A short introductory chapter traces the East End’s history from the time the first settlers arrived in the mid-17th century through prosperity fueled by the whaling industry to the arrival of the first artists in the 1870s. Then this straightforward chronicle gives way to impressionistic snapshots of the area (which began to be known as the Hamptons in the 1960s) at various significant moments, usually seen through the eyes of a famous artist or writer. William Merritt Chase paints figures against the Shinnecock Bay landscape in 1902. Jackson Pollock’s ghost, wandering through the Metropolitan’s 20th-century art wing, recalls his years with wife Lee Krasner at a cottage in Springs during the 1940s. Poet Frank O’Hara leaves his day job at MoMA in 1966 to board the Montauk Line’s 4:19 train; his friend Fairfield Porter, meanwhile, has an affair with unstable Jimmy Schuyler while wife Anne seethes in their Southampton house, “the New York school’s summer camp from the late 1950s through the 1960s.” Jean Stafford drinks away her final years after A.J. Liebling’s death, in the book’s saddest chapter. And, of course, de Kooning rides his bicycle from his home to the studio where he paints in between drinks. The familiar material is (mostly) redeemed by Long’s fine prose, particularly the lovely descriptions of the Long Island landscape and light.

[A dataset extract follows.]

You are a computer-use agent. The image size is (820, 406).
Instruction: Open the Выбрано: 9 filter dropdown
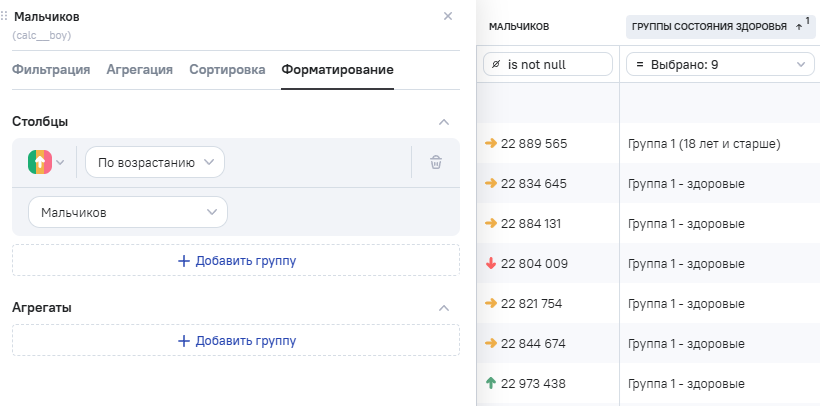(720, 64)

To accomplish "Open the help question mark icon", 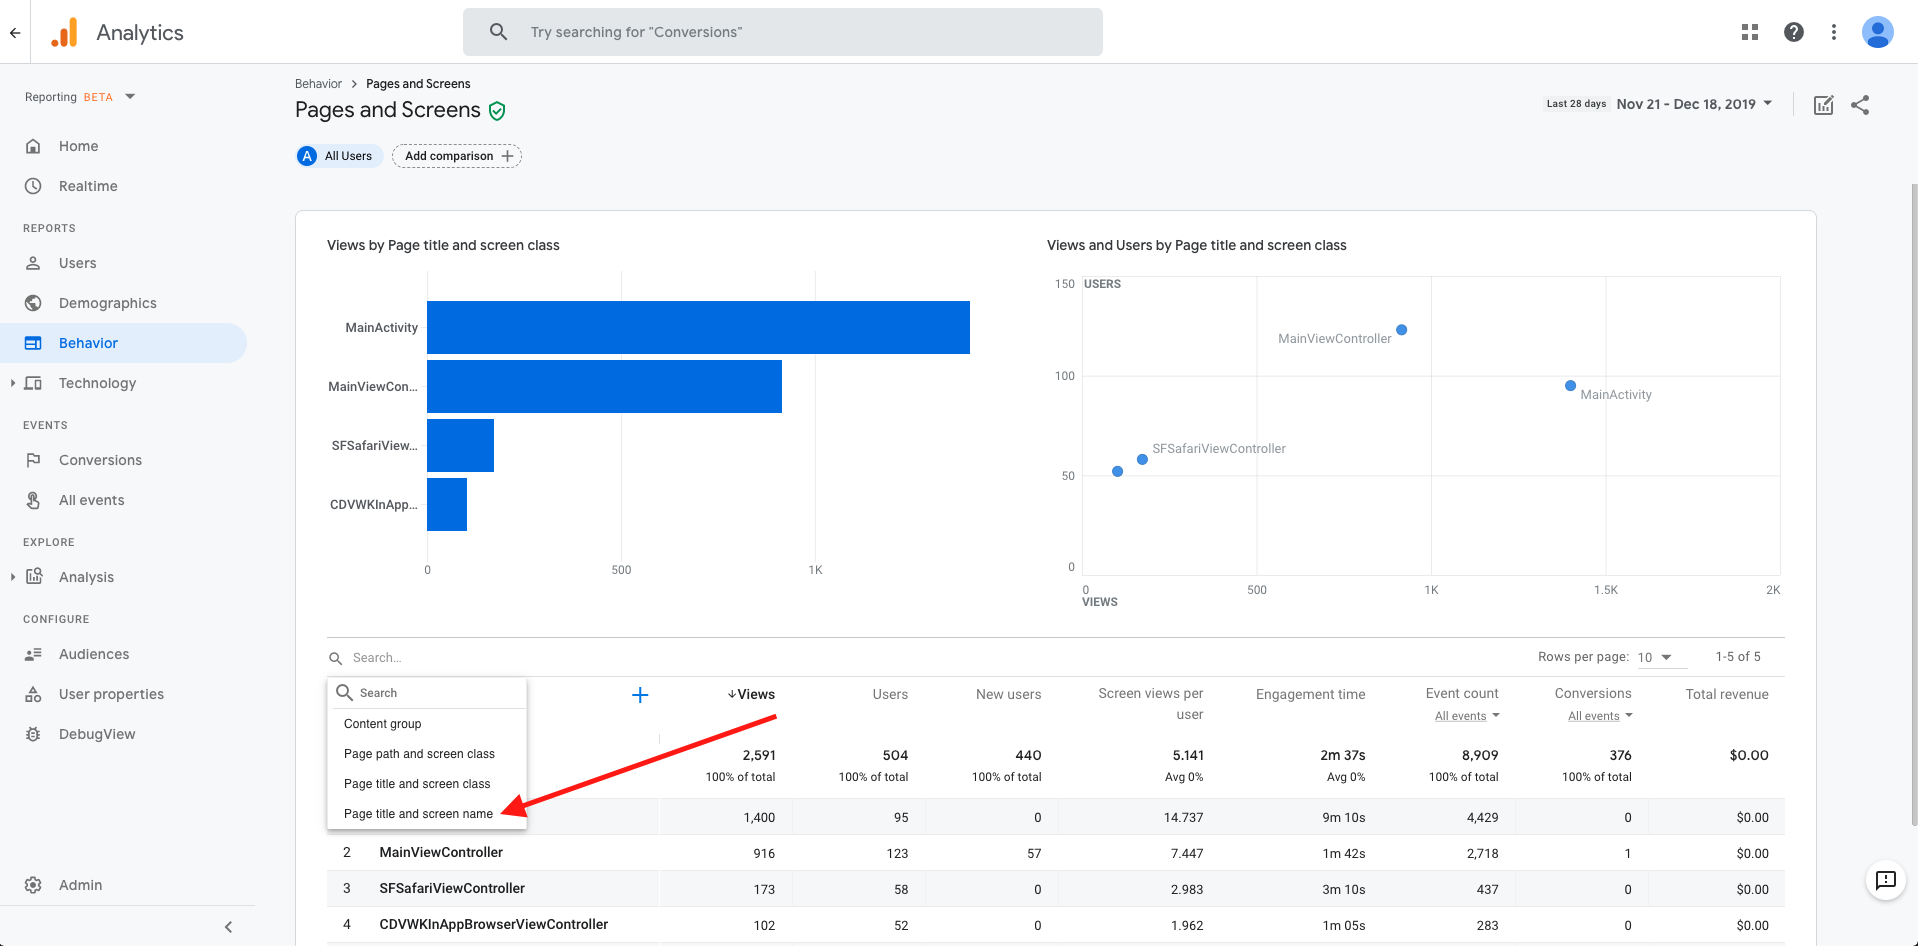I will point(1793,32).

Alcoholism, adultery and professional jealousy among creative people seem to hold a perennial fascination, and Long’s pleasant text is warmed by a longtime resident’s intimate knowledge of the East End’s landmarks: the Green River Cemetery where Pollock’s body lies under an enormous boulder; the Springs General Store run by Dan Miller; the Holiday Grill that marks “the real gateway to the Hamptons.”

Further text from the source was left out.